Request
List each line of the material below that contains the word "dimensions", with case counting.

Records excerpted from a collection
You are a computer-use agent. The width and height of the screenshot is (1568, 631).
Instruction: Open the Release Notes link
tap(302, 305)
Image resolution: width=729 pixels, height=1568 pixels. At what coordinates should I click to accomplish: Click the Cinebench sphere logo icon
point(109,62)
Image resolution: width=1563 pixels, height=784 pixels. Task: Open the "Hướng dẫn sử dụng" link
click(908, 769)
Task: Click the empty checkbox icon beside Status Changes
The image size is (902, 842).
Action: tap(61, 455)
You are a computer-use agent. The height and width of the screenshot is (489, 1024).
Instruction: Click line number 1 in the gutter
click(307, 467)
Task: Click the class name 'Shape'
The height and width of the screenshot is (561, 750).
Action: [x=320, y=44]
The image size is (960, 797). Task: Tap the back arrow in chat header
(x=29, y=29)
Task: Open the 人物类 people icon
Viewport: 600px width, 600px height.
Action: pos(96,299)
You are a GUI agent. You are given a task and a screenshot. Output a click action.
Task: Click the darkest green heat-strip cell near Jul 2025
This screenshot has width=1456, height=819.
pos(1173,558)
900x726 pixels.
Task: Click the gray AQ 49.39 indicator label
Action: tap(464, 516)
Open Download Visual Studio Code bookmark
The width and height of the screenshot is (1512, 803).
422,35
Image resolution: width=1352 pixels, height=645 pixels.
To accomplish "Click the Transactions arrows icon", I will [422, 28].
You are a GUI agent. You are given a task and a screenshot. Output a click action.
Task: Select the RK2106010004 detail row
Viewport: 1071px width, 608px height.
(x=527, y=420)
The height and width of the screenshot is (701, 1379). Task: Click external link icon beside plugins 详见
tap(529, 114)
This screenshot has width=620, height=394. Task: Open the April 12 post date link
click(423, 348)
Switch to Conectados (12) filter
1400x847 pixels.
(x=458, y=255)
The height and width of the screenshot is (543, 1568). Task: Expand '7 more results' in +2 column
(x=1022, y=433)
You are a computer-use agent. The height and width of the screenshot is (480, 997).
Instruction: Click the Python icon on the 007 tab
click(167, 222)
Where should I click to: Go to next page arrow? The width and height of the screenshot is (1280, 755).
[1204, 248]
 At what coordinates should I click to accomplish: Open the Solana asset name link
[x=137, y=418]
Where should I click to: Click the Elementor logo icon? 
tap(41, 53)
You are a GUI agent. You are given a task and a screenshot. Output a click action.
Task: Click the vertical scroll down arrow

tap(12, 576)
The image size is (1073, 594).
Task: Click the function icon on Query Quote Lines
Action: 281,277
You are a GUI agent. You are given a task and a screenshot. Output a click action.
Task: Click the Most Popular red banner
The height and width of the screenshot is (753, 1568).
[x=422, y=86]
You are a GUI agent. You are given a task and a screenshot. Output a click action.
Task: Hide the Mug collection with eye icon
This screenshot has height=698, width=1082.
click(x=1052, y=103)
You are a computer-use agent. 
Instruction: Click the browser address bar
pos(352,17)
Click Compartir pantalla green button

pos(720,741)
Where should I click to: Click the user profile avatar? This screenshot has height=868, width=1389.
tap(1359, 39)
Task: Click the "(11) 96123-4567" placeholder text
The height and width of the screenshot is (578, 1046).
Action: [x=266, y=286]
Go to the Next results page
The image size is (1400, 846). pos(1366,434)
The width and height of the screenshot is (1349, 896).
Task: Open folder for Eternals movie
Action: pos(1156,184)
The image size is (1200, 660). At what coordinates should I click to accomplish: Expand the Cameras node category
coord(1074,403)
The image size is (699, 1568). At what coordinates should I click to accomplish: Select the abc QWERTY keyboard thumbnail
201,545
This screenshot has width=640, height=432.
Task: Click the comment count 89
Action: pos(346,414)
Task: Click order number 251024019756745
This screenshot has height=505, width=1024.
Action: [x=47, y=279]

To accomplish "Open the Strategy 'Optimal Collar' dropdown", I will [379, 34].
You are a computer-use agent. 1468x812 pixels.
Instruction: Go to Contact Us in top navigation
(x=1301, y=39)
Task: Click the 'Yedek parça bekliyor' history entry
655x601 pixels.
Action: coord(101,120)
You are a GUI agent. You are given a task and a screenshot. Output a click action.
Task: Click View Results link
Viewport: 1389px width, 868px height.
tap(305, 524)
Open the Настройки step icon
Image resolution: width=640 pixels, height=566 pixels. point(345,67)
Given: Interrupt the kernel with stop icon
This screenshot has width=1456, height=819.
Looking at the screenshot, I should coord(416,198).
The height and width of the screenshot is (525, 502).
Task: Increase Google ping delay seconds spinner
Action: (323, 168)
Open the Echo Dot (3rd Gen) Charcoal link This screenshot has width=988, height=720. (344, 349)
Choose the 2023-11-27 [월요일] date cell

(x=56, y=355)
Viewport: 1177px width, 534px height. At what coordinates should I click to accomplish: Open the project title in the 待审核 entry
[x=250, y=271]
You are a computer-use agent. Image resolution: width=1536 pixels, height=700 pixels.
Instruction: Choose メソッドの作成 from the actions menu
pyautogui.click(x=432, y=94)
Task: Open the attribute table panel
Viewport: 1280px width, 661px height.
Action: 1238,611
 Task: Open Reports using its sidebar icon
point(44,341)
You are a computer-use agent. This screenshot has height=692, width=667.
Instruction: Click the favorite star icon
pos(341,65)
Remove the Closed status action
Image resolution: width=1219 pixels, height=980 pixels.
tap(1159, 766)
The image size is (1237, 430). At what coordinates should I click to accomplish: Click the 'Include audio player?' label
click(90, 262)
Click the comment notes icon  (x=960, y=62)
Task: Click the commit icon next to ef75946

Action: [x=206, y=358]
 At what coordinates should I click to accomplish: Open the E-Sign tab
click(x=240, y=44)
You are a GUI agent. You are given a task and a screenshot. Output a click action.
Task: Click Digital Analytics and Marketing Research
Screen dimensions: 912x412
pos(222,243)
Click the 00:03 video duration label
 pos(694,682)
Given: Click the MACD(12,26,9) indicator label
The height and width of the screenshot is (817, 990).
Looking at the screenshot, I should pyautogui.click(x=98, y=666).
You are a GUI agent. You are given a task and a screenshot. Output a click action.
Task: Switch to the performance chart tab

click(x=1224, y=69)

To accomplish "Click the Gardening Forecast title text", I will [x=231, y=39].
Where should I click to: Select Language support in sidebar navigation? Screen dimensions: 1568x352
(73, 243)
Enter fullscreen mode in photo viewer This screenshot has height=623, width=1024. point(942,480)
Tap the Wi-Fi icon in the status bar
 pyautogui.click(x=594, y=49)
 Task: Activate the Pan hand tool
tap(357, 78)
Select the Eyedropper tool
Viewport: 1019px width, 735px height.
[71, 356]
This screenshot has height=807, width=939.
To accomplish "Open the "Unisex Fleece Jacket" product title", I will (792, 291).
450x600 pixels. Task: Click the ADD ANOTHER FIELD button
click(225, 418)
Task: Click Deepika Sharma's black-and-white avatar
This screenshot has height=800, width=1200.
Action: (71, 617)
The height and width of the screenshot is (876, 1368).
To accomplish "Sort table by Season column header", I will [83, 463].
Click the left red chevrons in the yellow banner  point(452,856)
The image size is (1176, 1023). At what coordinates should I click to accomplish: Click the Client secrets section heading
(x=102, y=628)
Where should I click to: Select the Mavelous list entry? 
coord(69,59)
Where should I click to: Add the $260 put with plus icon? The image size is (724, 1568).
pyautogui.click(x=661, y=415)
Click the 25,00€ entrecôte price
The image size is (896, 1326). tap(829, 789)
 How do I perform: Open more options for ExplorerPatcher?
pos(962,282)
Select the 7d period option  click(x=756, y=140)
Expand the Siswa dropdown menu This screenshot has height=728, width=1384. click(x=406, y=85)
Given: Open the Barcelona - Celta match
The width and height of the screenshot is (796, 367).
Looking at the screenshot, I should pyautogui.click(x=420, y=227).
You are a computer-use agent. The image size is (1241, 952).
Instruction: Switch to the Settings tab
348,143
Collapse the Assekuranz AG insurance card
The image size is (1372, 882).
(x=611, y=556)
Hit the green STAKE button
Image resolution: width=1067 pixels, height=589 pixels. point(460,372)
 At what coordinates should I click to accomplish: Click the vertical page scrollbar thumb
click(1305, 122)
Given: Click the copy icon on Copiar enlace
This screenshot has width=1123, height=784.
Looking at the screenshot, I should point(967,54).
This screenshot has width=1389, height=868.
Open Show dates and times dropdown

Complete response
Screen dimensions: 912x412
Where should I click to: Select Language support in sidebar navigation? Screen dimensions: 1568x352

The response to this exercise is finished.